▸ **Exercise prompt**:
Where does the word "Cược" show up in the records? Copy every line that holds it.

(Stored data)
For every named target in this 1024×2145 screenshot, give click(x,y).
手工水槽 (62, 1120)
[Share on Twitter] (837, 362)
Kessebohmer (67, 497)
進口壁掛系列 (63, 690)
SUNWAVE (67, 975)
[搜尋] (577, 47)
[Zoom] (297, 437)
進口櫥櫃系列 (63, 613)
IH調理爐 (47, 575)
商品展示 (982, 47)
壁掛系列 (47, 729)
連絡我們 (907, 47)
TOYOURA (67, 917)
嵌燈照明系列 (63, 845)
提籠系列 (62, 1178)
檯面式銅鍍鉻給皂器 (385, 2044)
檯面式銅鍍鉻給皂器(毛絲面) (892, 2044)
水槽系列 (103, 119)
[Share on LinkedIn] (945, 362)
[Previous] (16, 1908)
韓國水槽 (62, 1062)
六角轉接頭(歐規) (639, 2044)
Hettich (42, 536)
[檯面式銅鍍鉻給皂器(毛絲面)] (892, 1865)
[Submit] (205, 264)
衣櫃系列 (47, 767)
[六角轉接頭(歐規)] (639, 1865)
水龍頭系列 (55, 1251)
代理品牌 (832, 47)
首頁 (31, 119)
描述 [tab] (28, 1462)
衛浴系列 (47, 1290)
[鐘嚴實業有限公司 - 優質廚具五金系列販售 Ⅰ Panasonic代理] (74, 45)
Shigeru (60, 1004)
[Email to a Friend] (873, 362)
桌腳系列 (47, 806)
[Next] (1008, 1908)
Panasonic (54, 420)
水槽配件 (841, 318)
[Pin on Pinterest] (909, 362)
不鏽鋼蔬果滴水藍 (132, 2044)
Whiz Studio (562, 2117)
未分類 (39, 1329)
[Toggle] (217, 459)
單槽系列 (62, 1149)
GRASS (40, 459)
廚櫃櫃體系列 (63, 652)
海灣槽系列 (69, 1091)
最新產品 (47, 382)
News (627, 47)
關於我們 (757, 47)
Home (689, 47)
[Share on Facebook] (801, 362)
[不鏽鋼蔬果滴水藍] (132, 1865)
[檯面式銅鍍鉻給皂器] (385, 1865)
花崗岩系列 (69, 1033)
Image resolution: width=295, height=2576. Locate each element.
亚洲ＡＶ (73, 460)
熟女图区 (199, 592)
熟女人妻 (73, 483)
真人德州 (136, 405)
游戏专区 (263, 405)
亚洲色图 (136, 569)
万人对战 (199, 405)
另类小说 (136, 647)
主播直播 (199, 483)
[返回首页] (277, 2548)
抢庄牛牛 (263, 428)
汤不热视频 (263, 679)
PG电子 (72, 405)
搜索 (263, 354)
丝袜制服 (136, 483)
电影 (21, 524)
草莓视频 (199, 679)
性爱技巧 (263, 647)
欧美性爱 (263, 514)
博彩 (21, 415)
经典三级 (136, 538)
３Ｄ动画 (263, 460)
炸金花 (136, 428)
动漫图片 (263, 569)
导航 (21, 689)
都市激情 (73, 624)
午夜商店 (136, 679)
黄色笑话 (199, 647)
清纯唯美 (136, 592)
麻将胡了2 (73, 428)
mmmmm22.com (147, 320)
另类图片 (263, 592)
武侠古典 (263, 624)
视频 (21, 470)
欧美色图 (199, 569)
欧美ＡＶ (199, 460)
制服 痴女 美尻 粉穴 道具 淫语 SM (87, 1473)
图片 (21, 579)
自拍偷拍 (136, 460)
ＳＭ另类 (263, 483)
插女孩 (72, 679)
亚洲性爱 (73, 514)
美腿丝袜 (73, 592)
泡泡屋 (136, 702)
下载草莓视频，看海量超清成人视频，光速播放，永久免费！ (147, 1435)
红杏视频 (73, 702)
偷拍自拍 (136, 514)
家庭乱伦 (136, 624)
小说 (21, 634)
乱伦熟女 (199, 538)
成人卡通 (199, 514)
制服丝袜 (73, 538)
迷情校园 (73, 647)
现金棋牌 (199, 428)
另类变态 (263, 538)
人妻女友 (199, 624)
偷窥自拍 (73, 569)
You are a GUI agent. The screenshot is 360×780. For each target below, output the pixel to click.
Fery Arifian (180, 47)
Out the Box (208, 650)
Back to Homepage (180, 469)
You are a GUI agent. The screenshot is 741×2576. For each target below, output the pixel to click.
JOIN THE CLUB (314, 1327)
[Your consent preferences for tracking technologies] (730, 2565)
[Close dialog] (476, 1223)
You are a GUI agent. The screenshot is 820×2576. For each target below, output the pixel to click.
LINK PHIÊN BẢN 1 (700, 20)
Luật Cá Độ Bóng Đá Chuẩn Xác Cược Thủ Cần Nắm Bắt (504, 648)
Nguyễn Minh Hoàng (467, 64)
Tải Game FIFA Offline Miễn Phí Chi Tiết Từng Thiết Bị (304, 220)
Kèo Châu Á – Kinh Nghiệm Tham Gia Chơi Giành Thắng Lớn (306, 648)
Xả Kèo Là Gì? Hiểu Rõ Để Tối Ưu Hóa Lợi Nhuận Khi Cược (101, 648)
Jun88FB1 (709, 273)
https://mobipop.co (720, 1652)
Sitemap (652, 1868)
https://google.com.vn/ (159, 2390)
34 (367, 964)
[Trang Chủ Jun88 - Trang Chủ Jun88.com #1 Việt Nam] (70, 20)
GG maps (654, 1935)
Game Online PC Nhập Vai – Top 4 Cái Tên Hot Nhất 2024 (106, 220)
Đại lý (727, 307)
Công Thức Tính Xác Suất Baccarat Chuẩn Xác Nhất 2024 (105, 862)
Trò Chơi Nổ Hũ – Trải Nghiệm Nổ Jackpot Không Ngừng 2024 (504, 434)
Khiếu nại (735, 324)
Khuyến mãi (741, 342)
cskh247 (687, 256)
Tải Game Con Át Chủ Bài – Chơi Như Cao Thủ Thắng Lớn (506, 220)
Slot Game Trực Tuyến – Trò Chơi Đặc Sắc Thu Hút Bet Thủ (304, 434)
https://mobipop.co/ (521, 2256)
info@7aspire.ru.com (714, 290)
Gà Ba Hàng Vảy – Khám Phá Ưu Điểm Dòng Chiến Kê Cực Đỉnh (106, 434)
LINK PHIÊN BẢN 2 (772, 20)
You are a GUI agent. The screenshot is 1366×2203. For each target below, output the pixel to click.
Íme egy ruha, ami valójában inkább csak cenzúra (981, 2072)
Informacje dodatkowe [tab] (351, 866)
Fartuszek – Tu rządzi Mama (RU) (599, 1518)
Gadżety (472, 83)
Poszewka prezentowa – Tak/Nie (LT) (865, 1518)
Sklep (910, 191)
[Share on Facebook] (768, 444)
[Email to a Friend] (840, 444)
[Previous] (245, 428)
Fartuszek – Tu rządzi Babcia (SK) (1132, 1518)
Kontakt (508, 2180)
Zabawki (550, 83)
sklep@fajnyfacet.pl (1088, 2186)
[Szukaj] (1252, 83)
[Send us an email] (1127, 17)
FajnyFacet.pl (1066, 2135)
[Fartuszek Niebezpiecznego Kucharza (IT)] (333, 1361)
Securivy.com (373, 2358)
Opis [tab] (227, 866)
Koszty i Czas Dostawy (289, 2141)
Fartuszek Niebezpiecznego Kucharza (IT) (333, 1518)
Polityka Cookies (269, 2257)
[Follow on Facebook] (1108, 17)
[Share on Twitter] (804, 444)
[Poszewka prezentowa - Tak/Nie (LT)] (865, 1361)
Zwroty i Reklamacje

▸ **Solved problem**:
Luật Cá Độ Bóng Đá Chuẩn Xác Cược Thủ Cần Nắm Bắt (504, 648)
Xả Kèo Là Gì? Hiểu Rõ Để Tối Ưu Hóa Lợi Nhuận Khi Cược (101, 648)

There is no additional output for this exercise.